The Explanation of the Code

python
from telekinesis.synapse.robots.manipulators import universal_robots

robot = universal_robots.UniversalRobotsUR10E()

Create the robot. UR10e is used here for illustration; the same pattern works for every supported brand.

python
robot.connect(ip="192.168.1.2")

Connect to the robot at the given IP - required for hardware execution.

python
robot.set_joint_positions(
    joint_positions=[0, -90, 90, 0, 0, 0],
    speed=60,
    acceleration=80,
    asynchronous=False,
)

Drive the robot to the target joint configuration. joint_positions is in degrees (length equal to the robot's DOF), speed in deg/s, acceleration in deg/s². With asynchronous=False the call blocks until the move completes; pass asynchronous=True to return immediately and interrupt later with Stop Joint Motion.

python
robot.disconnect()

Release the controller link once the move is done.
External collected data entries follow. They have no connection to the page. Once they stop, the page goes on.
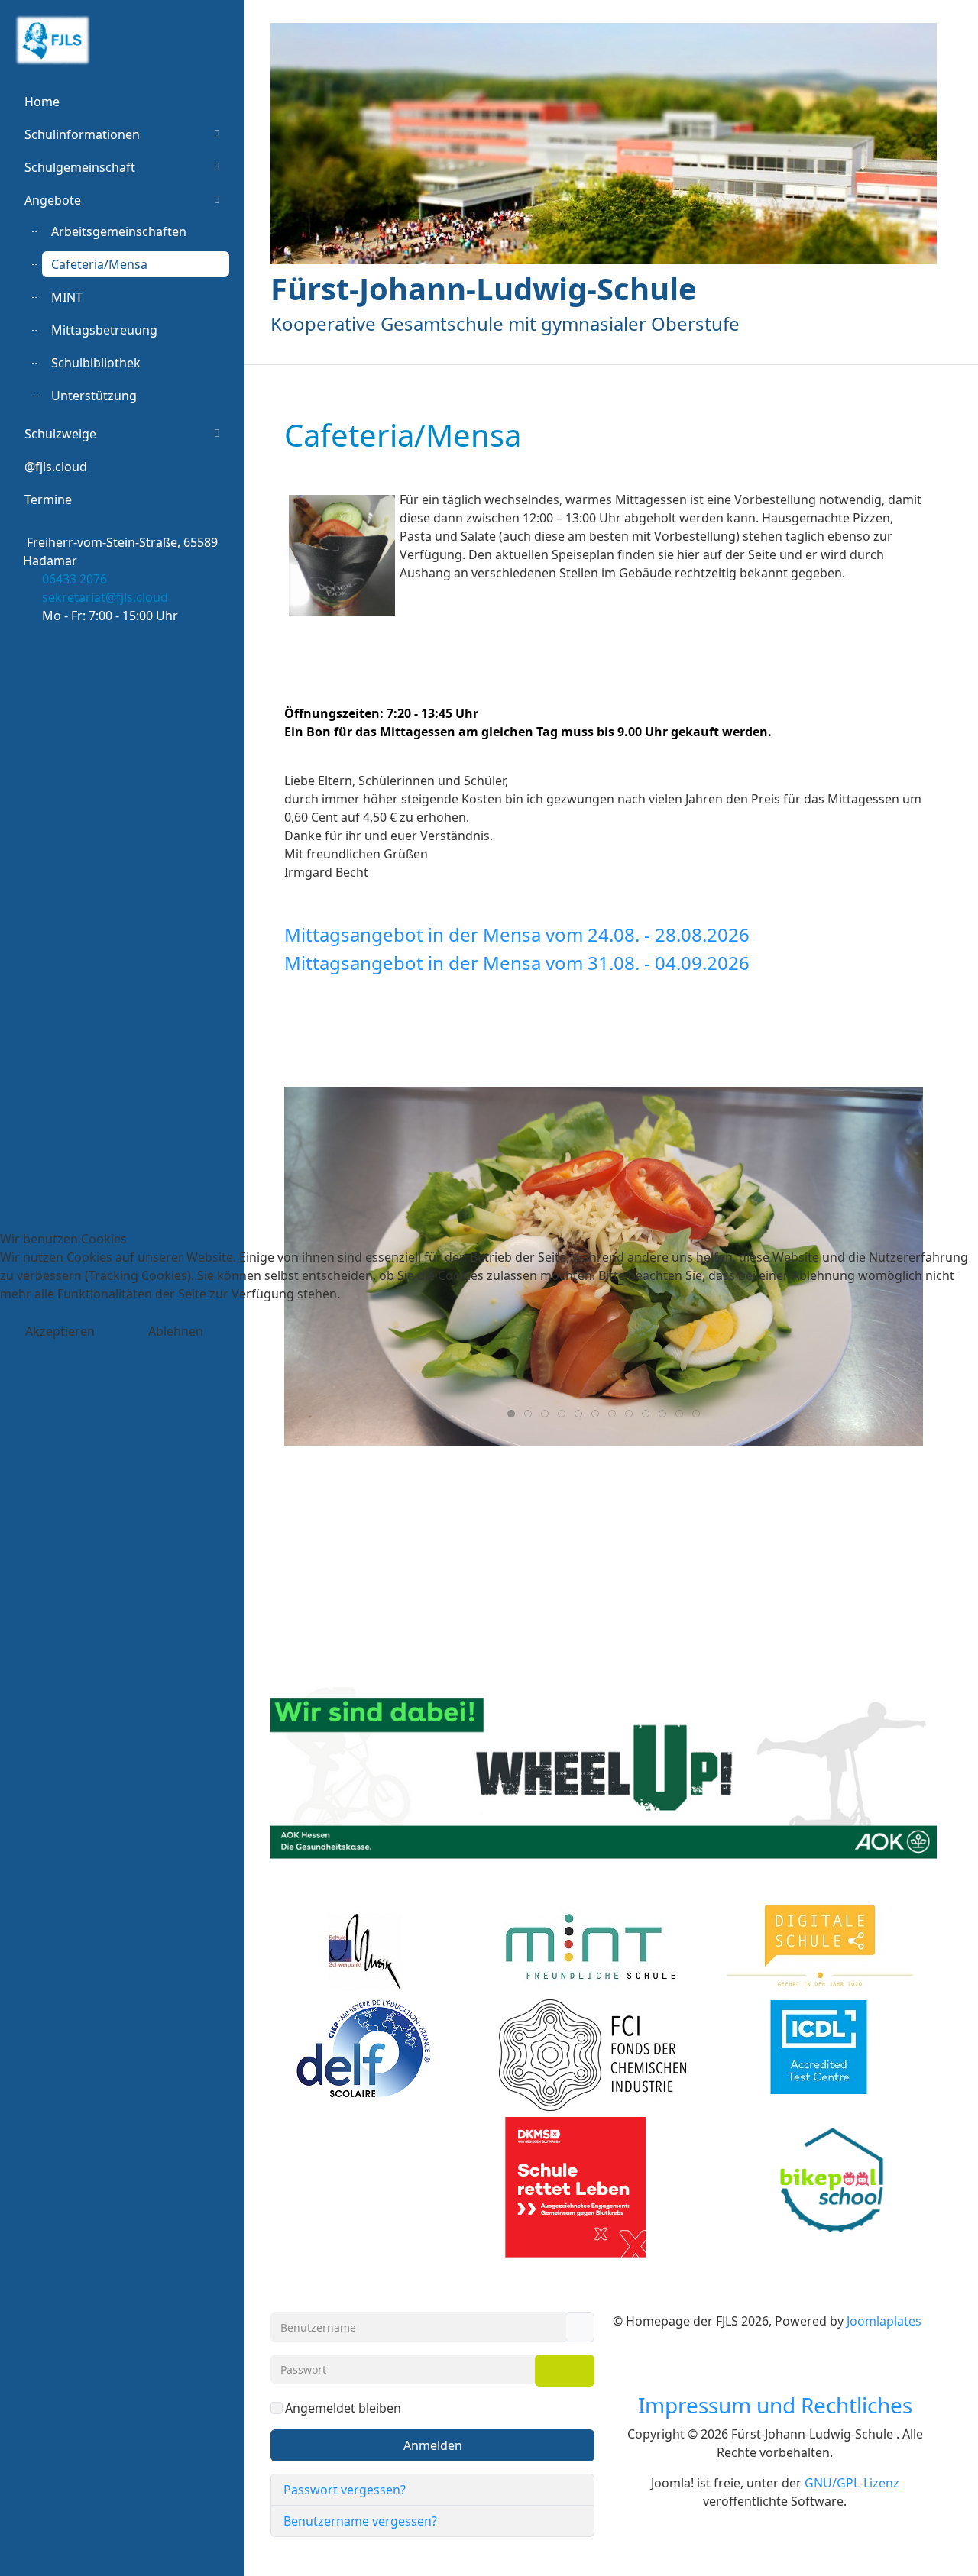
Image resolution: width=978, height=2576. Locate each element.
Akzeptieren (60, 1331)
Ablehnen (175, 1331)
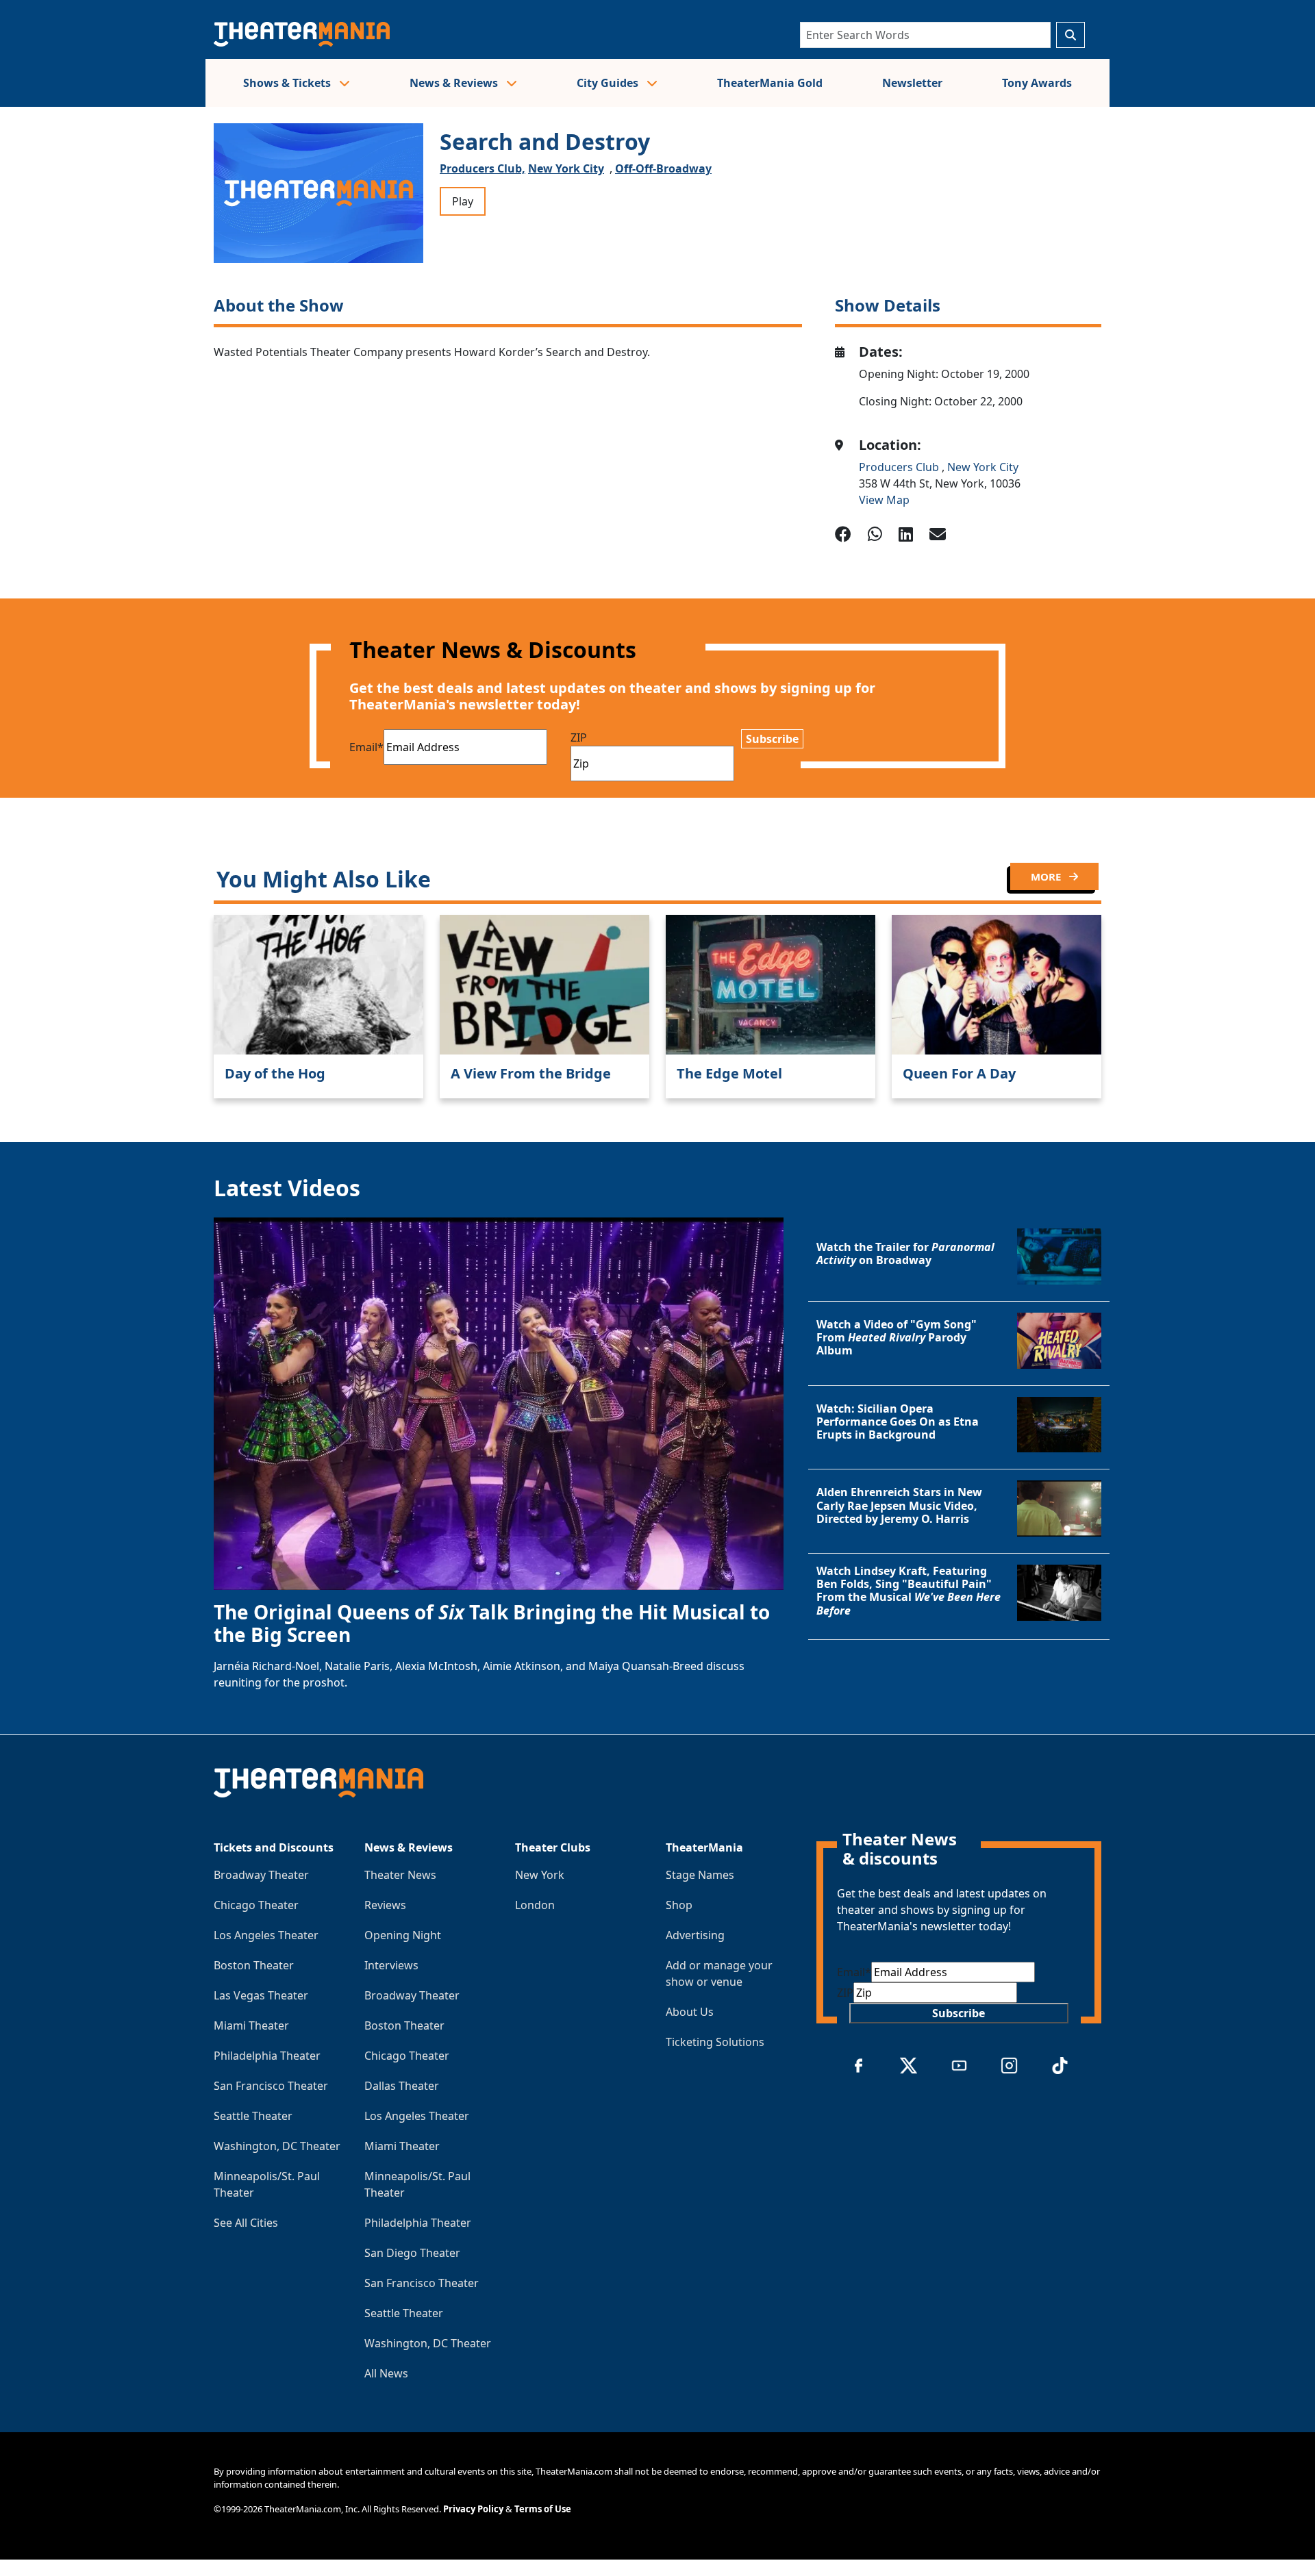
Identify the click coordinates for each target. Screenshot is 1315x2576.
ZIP (579, 737)
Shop (679, 1904)
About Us (690, 2011)
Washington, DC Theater (277, 2146)
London (535, 1904)
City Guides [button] (609, 82)
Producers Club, (482, 168)
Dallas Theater (401, 2085)
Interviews (391, 1965)
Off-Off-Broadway (663, 168)
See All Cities (246, 2222)
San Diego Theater (412, 2252)
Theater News (400, 1874)
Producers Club (900, 467)
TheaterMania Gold (770, 82)
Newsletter (912, 82)
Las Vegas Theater (261, 1995)
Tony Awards (1037, 82)
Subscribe (772, 738)
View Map (884, 499)
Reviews (385, 1904)
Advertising (695, 1935)
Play (462, 201)
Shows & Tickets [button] (288, 82)
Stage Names (700, 1874)
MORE (1047, 876)
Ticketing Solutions (715, 2041)
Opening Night (402, 1935)
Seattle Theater (253, 2115)
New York (539, 1874)
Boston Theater (254, 1965)
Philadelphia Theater (267, 2055)
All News (386, 2373)
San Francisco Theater (271, 2085)
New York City (566, 168)
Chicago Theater (256, 1904)
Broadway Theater (261, 1874)
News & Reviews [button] (455, 82)
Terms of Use (542, 2509)
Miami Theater (251, 2025)
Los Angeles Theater (266, 1935)
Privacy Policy (473, 2509)
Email (366, 747)
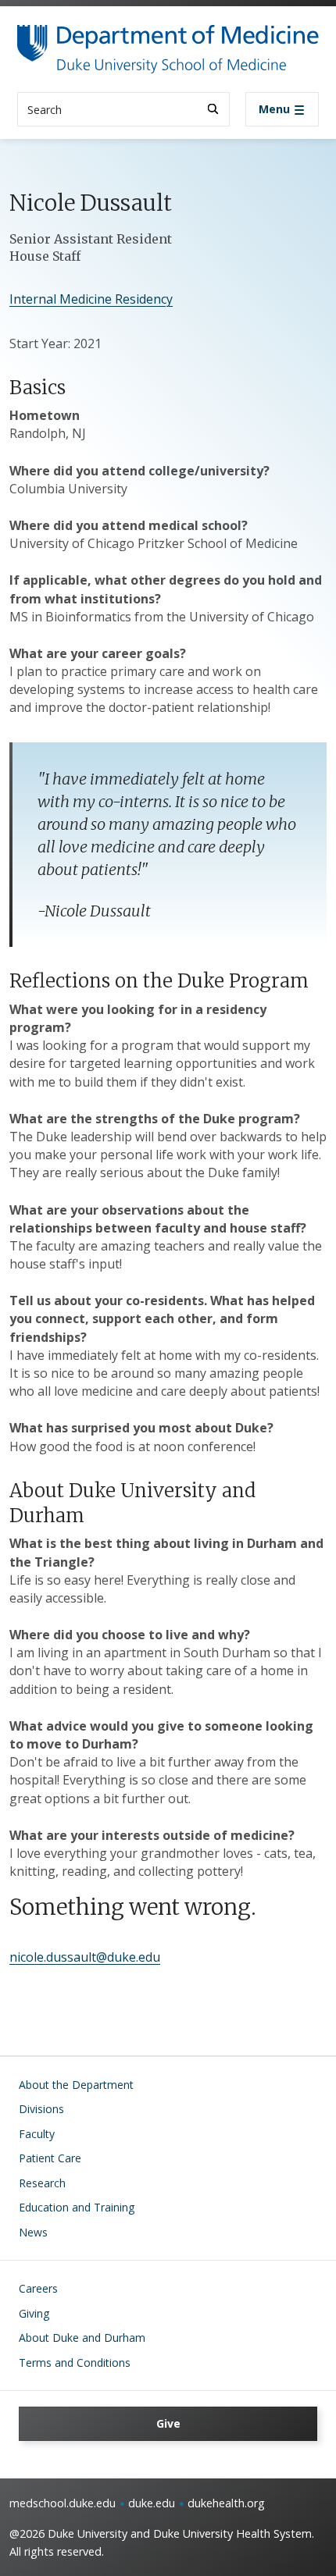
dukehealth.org (226, 2503)
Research (42, 2183)
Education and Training (76, 2207)
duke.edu (151, 2503)
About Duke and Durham (82, 2337)
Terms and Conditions (74, 2362)
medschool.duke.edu (62, 2503)
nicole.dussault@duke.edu (84, 1957)
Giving (34, 2313)
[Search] (213, 109)
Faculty (37, 2133)
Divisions (41, 2108)
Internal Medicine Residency (91, 299)
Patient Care (50, 2158)
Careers (38, 2288)
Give (168, 2423)
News (33, 2232)
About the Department (76, 2084)
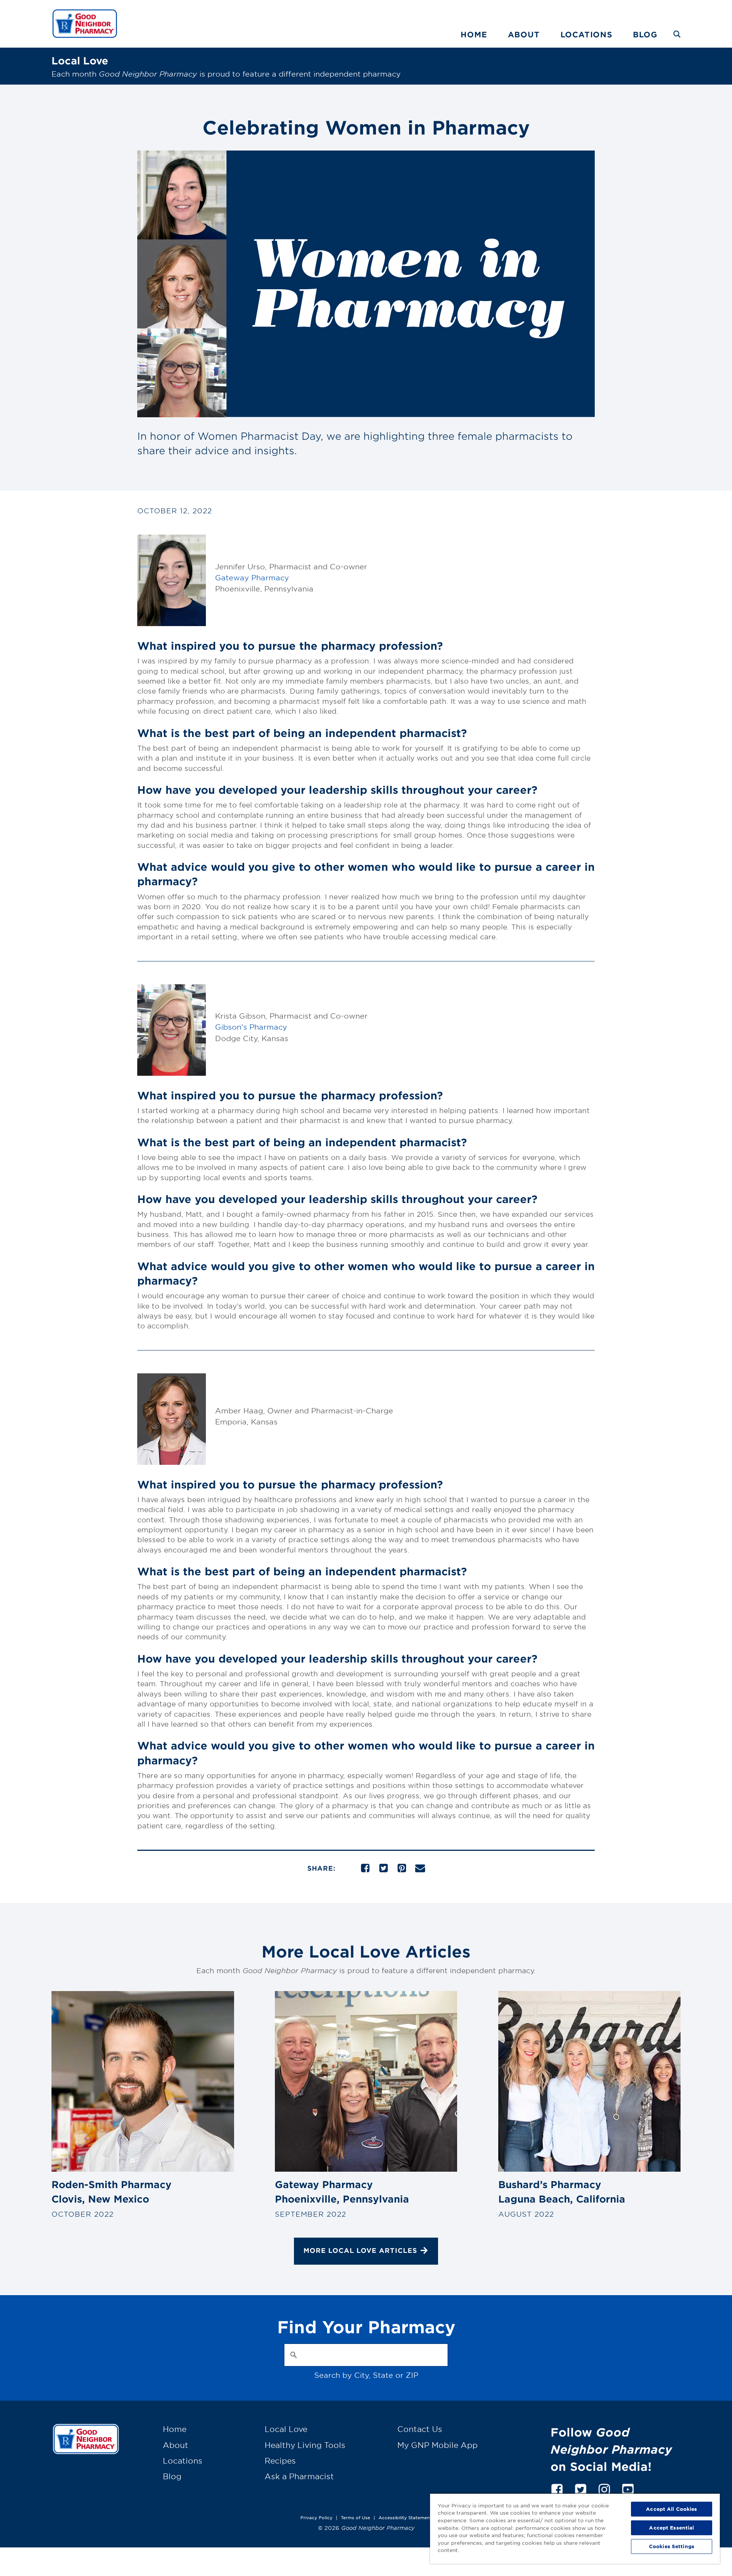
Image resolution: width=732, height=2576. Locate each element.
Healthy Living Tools (305, 2444)
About (524, 34)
How to Tune the Parameters

ParameterTypeDefaultDescription
joint_positionslist[float] | np.ndarray-Target joint angles in degrees. Length must equal the robot's DOF.
speedfloat60Joint speed in deg/s. Start conservative (20-30) when validating a new trajectory; raise once the path is verified.
accelerationfloat80Joint acceleration in deg/s². Tune in tandem with speed.
asynchronousboolFalseIf True, the call returns immediately. Use Stop Joint Motion to interrupt the move before it completes.

WARNING

Passing joint positions outside the robot's joint limits will raise a ValueError or be rejected by the controller. Validate target angles with In Joint Limits before commanding motion, and wrap the call in a try/except block in production code.

Where to Use the Skill

  • Homing and reset - Return the robot to a known safe configuration between tasks.
  • State transitions - Move to a pre-grasp or pre-place configuration before initiating a Cartesian move.
  • Deterministic positioning - Reproduce an exact joint configuration recorded during teach-in.
  • Joint-space sequencing - Chain joint-space waypoints to build a repeatable motion sequence.

When Not to Use the Skill

  • The target is defined in Cartesian space - use Set Cartesian Pose or Inverse Kinematics to convert first.
  • A straight-line TCP path is required - joint-space interpolation does not guarantee a linear tool path; use Set Cartesian Pose instead.
  • Collision avoidance along the path is needed - joint-space moves do not account for obstacles; plan the trajectory upstream before commanding motion.